US officials differ on Afghan exit
2010-08-16 14:25
Washington - US Defence
Secretary Robert Gates insisted on Monday that the July 2011 date to start
withdrawing American troops from Afghanistan was set in stone, putting him at
odds with his top Afghan war commander.
Gates and General David
Petraeus were in agreement on the need for a gradual withdrawal, but a series
of interviews exposed discord over the flexibility of the start date given last
November by US President Barack Obama.
"There is no question
in anybody's mind that we are going to begin drawing down troops in July of
2011," Gates told The Los Angeles Times.
But Petraeus, asked in a
separate interview whether he could reach that juncture and would have to
recommend a delay to Obama because of the conditions on the ground, replied:
"Certainly, yeah.
"I think the president
has been quite clear in explaining that it's a process, not an event, and that
it's conditions-based," he told NBC television's Meet the Press programme on
August 15.
"The president and I
sat down in the Oval Office and he expressed very clearly that what he wants
from me is my best professional military advice."
Stiff Taliban resistance
Afghanistan, with the help
of its Western backers, is trying to build up its army and police so that they
can take over the responsibility for security from US-led Nato forces by the
end of 2014.

*SET PROBLEM 1*
Rewrite the listing lines in the stretch from the line containing "Click the orange" through the line containing "Screen dimensions: 1280x622", keeping every line in full. Multiply each coordinate given as an answer by 1.3 and round to whole numbers (halves up), and leave out the pictures.
The news report and the listing that follows have no connection to each other.

*EXTRACTED ENTRIES*
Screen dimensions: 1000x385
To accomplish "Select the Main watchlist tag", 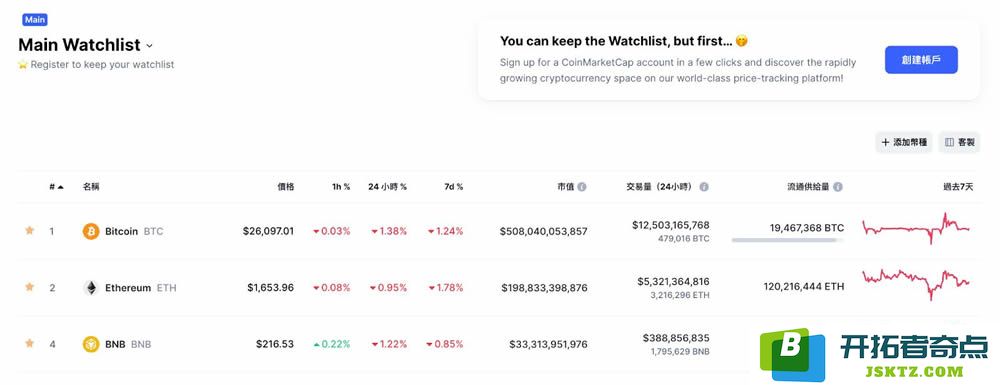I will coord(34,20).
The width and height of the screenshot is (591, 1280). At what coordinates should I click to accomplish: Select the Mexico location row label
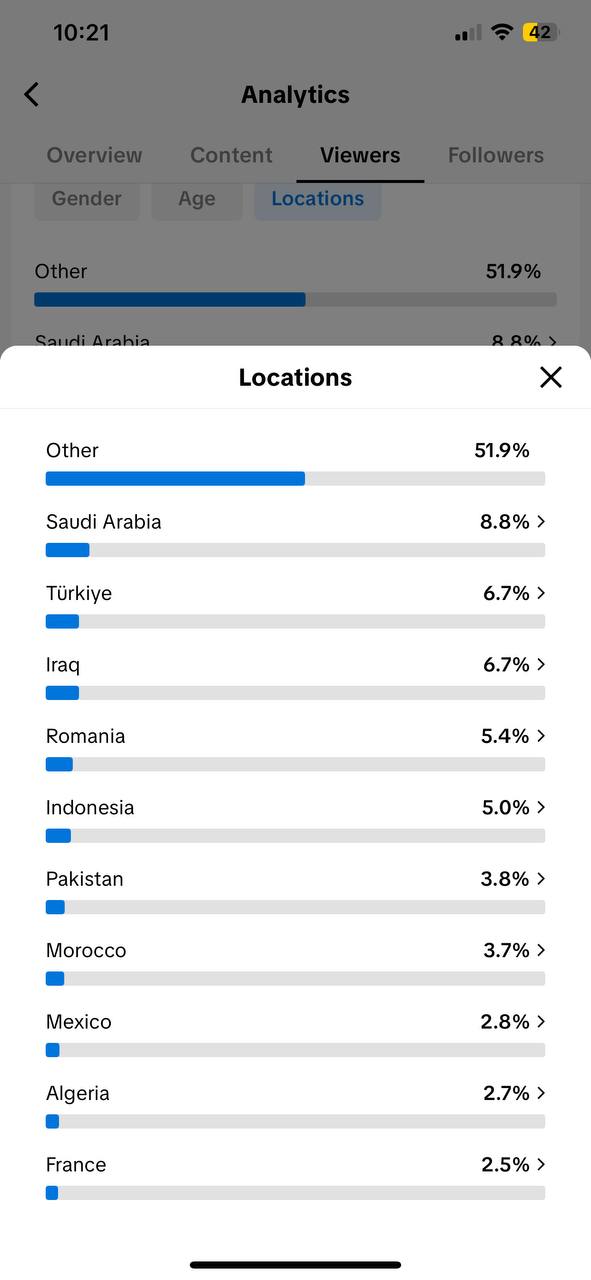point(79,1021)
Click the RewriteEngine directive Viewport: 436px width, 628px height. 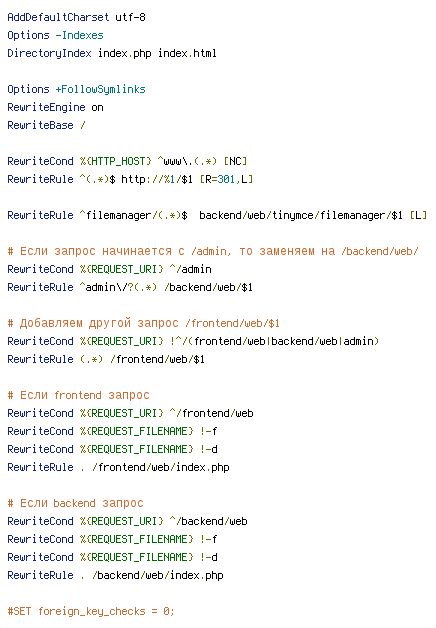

...

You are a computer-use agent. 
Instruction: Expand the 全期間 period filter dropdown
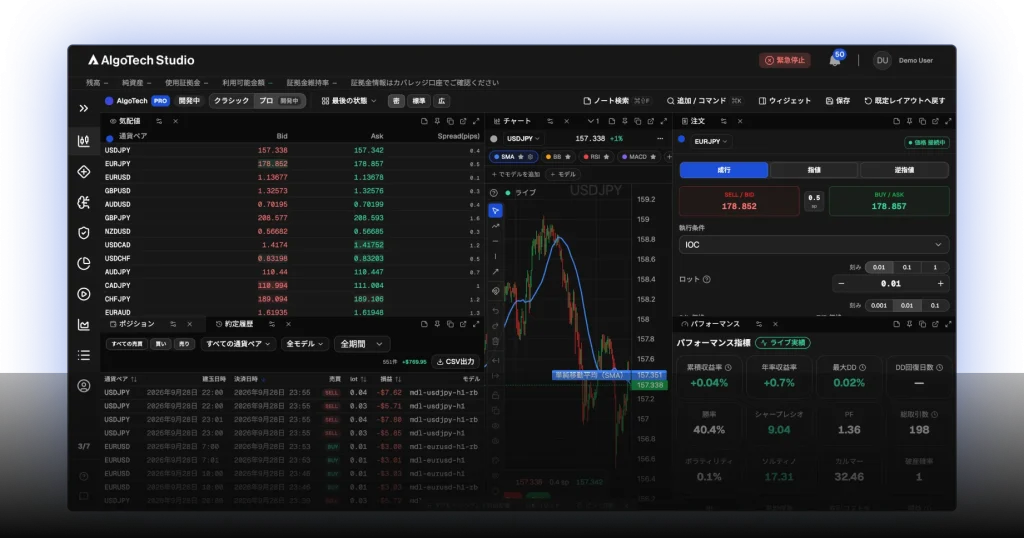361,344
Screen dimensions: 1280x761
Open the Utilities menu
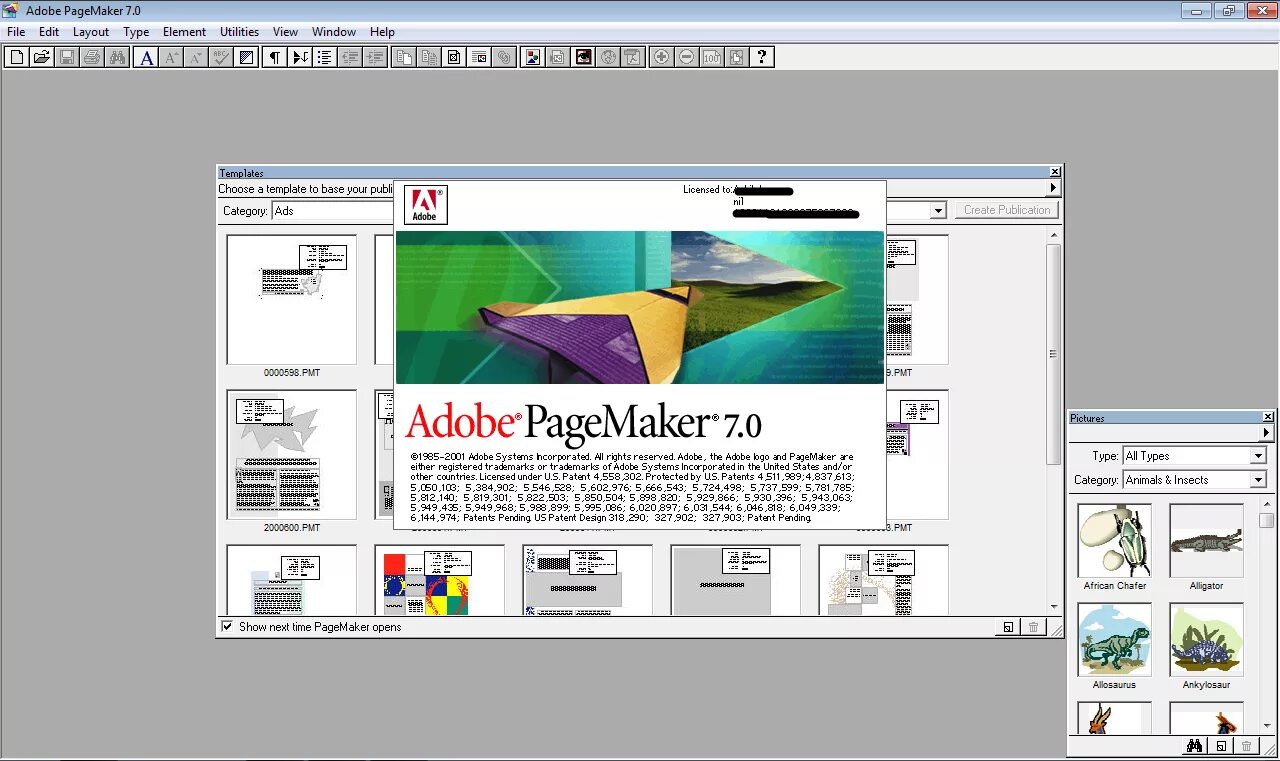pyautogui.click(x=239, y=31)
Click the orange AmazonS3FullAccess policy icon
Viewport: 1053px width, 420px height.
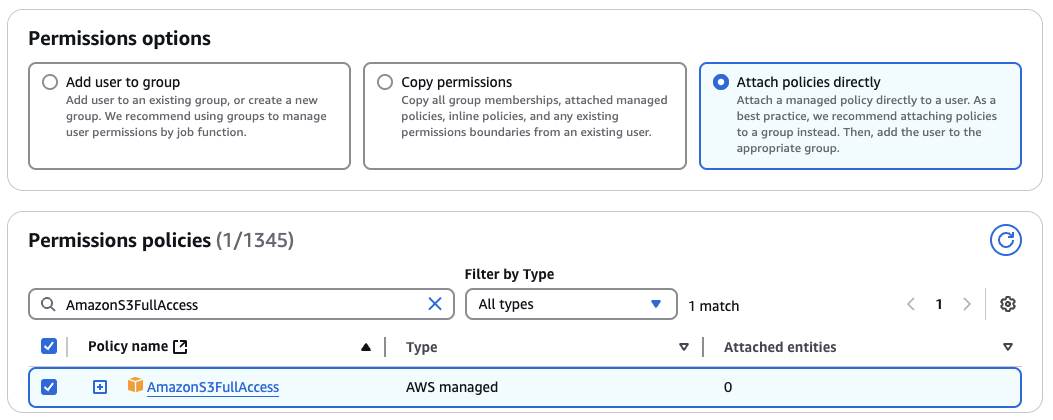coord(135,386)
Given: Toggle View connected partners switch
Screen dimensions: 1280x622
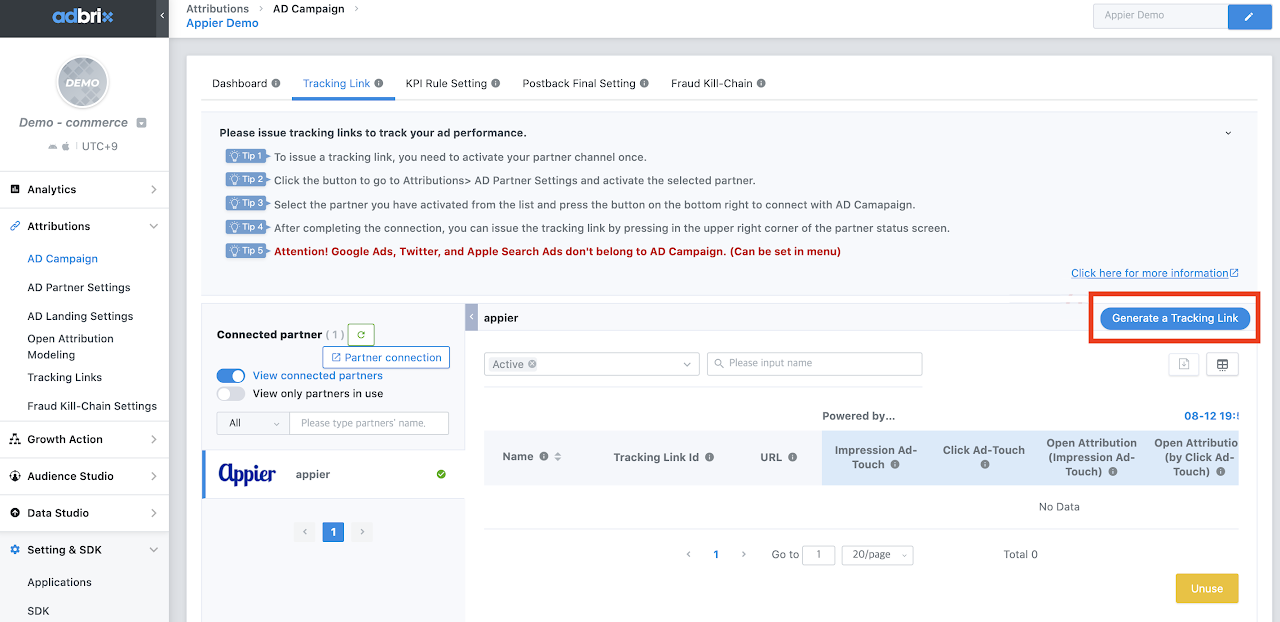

*SET PROBLEM 2*
In the news report on the Afghan withdrawal, by the end of which year is Afghanistan trying to have its army and police take over security from US-led Nato forces?

*COMPLETE OUTPUT 1*
Click the orange AmazonS3FullAccess policy icon
Viewport: 1053px width, 420px height.
coord(176,502)
Given: Toggle View connected partners switch
Screen dimensions: 1280x622

*COMPLETE OUTPUT 2*
By the end of 2014.